→ Exercise: Reproduce each of the following lines verbatim, keeping the original order and wording.

→ Dataset extract:
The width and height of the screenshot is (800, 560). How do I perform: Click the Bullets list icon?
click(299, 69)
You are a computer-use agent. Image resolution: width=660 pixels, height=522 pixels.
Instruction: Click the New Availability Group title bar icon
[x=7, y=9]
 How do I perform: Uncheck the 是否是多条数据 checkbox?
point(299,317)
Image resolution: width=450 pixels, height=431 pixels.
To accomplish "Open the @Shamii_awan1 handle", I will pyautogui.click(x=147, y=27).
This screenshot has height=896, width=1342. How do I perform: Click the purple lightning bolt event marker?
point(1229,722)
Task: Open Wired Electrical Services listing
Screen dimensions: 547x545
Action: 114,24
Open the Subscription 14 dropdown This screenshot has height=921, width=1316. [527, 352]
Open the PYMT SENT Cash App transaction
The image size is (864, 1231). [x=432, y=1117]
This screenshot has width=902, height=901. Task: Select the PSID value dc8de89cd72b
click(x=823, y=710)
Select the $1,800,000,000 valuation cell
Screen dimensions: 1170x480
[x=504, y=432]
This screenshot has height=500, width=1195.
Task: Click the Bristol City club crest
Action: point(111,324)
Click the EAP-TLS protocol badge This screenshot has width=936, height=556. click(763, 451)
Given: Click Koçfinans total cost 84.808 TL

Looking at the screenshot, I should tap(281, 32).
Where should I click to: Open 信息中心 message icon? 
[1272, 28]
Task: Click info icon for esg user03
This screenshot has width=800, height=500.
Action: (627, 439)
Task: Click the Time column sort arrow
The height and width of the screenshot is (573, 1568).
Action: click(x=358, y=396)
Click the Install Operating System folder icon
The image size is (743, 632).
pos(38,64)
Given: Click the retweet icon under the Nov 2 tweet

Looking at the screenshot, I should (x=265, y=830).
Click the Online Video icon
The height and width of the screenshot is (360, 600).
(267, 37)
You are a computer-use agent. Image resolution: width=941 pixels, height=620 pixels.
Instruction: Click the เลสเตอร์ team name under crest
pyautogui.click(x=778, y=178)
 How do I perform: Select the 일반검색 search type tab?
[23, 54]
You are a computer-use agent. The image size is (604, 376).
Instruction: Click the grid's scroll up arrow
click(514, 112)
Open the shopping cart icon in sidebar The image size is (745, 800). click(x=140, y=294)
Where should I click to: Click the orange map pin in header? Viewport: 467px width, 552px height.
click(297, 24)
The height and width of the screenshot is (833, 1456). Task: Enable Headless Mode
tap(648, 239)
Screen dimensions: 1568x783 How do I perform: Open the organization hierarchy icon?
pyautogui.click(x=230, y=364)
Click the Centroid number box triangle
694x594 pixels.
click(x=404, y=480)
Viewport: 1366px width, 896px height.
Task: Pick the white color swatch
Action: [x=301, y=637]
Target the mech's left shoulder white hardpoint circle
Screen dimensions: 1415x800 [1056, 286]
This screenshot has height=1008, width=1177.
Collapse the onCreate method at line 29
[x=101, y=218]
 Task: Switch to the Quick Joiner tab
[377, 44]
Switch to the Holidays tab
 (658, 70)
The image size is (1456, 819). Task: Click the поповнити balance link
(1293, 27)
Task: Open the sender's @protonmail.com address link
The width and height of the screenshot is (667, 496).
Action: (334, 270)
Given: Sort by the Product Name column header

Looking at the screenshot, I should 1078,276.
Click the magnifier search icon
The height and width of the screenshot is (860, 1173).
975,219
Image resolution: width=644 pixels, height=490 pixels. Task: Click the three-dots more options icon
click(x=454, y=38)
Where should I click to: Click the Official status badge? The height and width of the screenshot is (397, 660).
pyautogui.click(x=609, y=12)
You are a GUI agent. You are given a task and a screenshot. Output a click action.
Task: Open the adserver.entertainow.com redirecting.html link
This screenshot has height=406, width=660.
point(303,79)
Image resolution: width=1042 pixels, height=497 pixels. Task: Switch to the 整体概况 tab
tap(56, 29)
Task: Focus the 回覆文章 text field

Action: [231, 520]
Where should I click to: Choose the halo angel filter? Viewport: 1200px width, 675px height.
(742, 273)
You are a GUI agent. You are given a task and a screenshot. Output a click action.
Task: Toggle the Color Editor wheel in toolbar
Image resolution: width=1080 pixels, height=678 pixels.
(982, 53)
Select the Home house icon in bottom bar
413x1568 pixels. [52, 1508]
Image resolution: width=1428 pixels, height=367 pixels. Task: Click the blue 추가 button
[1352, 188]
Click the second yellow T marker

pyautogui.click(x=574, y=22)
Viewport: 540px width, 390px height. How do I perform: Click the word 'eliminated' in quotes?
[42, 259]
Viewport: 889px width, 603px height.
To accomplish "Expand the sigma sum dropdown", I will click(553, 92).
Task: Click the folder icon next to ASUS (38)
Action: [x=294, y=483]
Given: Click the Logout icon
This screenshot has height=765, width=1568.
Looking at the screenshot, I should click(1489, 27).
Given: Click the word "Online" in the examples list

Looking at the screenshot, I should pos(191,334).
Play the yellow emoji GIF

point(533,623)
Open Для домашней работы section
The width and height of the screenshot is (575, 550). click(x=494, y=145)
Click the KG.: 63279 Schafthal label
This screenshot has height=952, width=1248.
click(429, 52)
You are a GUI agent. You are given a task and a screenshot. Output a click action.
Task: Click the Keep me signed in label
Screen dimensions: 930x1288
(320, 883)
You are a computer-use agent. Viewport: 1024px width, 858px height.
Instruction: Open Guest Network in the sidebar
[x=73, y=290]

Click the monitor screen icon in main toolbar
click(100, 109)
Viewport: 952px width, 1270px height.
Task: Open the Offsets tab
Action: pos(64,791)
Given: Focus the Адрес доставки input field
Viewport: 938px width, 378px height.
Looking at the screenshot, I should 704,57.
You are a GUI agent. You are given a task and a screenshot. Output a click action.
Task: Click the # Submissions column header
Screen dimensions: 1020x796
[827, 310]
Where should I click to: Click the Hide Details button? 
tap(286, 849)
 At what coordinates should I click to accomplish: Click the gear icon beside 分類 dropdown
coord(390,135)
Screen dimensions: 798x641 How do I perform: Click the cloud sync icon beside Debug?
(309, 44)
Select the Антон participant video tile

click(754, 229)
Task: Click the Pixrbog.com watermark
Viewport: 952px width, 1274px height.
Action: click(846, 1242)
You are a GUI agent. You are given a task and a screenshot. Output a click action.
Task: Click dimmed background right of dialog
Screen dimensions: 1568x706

→ In response:
The width and height of the screenshot is (800, 560). How do I perform: Click the Bullets list icon?
click(299, 69)
You are a computer-use agent. Image resolution: width=660 pixels, height=522 pixels.
Instruction: Click the New Availability Group title bar icon
[x=7, y=9]
 How do I perform: Uncheck the 是否是多条数据 checkbox?
point(299,317)
Image resolution: width=450 pixels, height=431 pixels.
To accomplish "Open the @Shamii_awan1 handle", I will pyautogui.click(x=147, y=27).
This screenshot has height=896, width=1342. How do I perform: Click the purple lightning bolt event marker?
point(1229,722)
Task: Open Wired Electrical Services listing
Screen dimensions: 547x545
Action: 114,24
Open the Subscription 14 dropdown This screenshot has height=921, width=1316. [527, 352]
Open the PYMT SENT Cash App transaction
The image size is (864, 1231). [x=432, y=1117]
This screenshot has width=902, height=901. Task: Select the PSID value dc8de89cd72b
click(x=823, y=710)
Select the $1,800,000,000 valuation cell
Screen dimensions: 1170x480
[x=504, y=432]
This screenshot has height=500, width=1195.
Task: Click the Bristol City club crest
Action: point(111,324)
Click the EAP-TLS protocol badge This screenshot has width=936, height=556. click(763, 451)
Given: Click Koçfinans total cost 84.808 TL

Looking at the screenshot, I should tap(281, 32).
Where should I click to: Open 信息中心 message icon? 
[1272, 28]
Task: Click info icon for esg user03
This screenshot has width=800, height=500.
Action: (627, 439)
Task: Click the Time column sort arrow
The height and width of the screenshot is (573, 1568).
Action: click(x=358, y=396)
Click the Install Operating System folder icon
The image size is (743, 632).
pos(38,64)
Given: Click the retweet icon under the Nov 2 tweet

Looking at the screenshot, I should (x=265, y=830).
Click the Online Video icon
The height and width of the screenshot is (360, 600).
(267, 37)
You are a computer-use agent. Image resolution: width=941 pixels, height=620 pixels.
Instruction: Click the เลสเตอร์ team name under crest
pyautogui.click(x=778, y=178)
 How do I perform: Select the 일반검색 search type tab?
[23, 54]
You are a computer-use agent. The image size is (604, 376).
Instruction: Click the grid's scroll up arrow
click(514, 112)
Open the shopping cart icon in sidebar The image size is (745, 800). click(x=140, y=294)
Where should I click to: Click the orange map pin in header? Viewport: 467px width, 552px height.
click(297, 24)
The height and width of the screenshot is (833, 1456). Task: Enable Headless Mode
tap(648, 239)
Screen dimensions: 1568x783 How do I perform: Open the organization hierarchy icon?
pyautogui.click(x=230, y=364)
Click the Centroid number box triangle
694x594 pixels.
click(x=404, y=480)
Viewport: 1366px width, 896px height.
Task: Pick the white color swatch
Action: [x=301, y=637]
Target the mech's left shoulder white hardpoint circle
Screen dimensions: 1415x800 [1056, 286]
This screenshot has height=1008, width=1177.
Collapse the onCreate method at line 29
[x=101, y=218]
 Task: Switch to the Quick Joiner tab
[377, 44]
Switch to the Holidays tab
 (658, 70)
The image size is (1456, 819). Task: Click the поповнити balance link
(1293, 27)
Task: Open the sender's @protonmail.com address link
The width and height of the screenshot is (667, 496).
Action: (334, 270)
Given: Sort by the Product Name column header

Looking at the screenshot, I should 1078,276.
Click the magnifier search icon
The height and width of the screenshot is (860, 1173).
975,219
Image resolution: width=644 pixels, height=490 pixels. Task: Click the three-dots more options icon
click(x=454, y=38)
Where should I click to: Click the Official status badge? The height and width of the screenshot is (397, 660).
pyautogui.click(x=609, y=12)
You are a GUI agent. You are given a task and a screenshot. Output a click action.
Task: Open the adserver.entertainow.com redirecting.html link
This screenshot has height=406, width=660.
point(303,79)
Image resolution: width=1042 pixels, height=497 pixels. Task: Switch to the 整体概况 tab
tap(56, 29)
Task: Focus the 回覆文章 text field

Action: [231, 520]
Where should I click to: Choose the halo angel filter? Viewport: 1200px width, 675px height.
(742, 273)
You are a GUI agent. You are given a task and a screenshot. Output a click action.
Task: Toggle the Color Editor wheel in toolbar
Image resolution: width=1080 pixels, height=678 pixels.
(982, 53)
Select the Home house icon in bottom bar
413x1568 pixels. [52, 1508]
Image resolution: width=1428 pixels, height=367 pixels. Task: Click the blue 추가 button
[1352, 188]
Click the second yellow T marker

pyautogui.click(x=574, y=22)
Viewport: 540px width, 390px height. How do I perform: Click the word 'eliminated' in quotes?
[42, 259]
Viewport: 889px width, 603px height.
To accomplish "Expand the sigma sum dropdown", I will click(553, 92).
Task: Click the folder icon next to ASUS (38)
Action: [x=294, y=483]
Given: Click the Logout icon
This screenshot has height=765, width=1568.
Looking at the screenshot, I should click(1489, 27).
Given: Click the word "Online" in the examples list

Looking at the screenshot, I should pos(191,334).
Play the yellow emoji GIF

point(533,623)
Open Для домашней работы section
The width and height of the screenshot is (575, 550). click(x=494, y=145)
Click the KG.: 63279 Schafthal label
This screenshot has height=952, width=1248.
click(429, 52)
You are a GUI agent. You are given a task and a screenshot. Output a click action.
Task: Click the Keep me signed in label
Screen dimensions: 930x1288
(320, 883)
You are a computer-use agent. Viewport: 1024px width, 858px height.
Instruction: Open Guest Network in the sidebar
[x=73, y=290]

Click the monitor screen icon in main toolbar
click(100, 109)
Viewport: 952px width, 1270px height.
Task: Open the Offsets tab
Action: pos(64,791)
Given: Focus the Адрес доставки input field
Viewport: 938px width, 378px height.
Looking at the screenshot, I should 704,57.
You are a GUI agent. You are given a task and a screenshot. Output a click action.
Task: Click the # Submissions column header
Screen dimensions: 1020x796
[827, 310]
Where should I click to: Click the Hide Details button? 
tap(286, 849)
 At what coordinates should I click to accomplish: Click the gear icon beside 分類 dropdown
coord(390,135)
Screen dimensions: 798x641 How do I perform: Click the cloud sync icon beside Debug?
(309, 44)
Select the Антон participant video tile

click(754, 229)
Task: Click the Pixrbog.com watermark
Viewport: 952px width, 1274px height.
Action: click(846, 1242)
You are a GUI agent. You are given a task and a screenshot. Output a click action.
Task: Click dimmed background right of dialog
Screen dimensions: 1568x706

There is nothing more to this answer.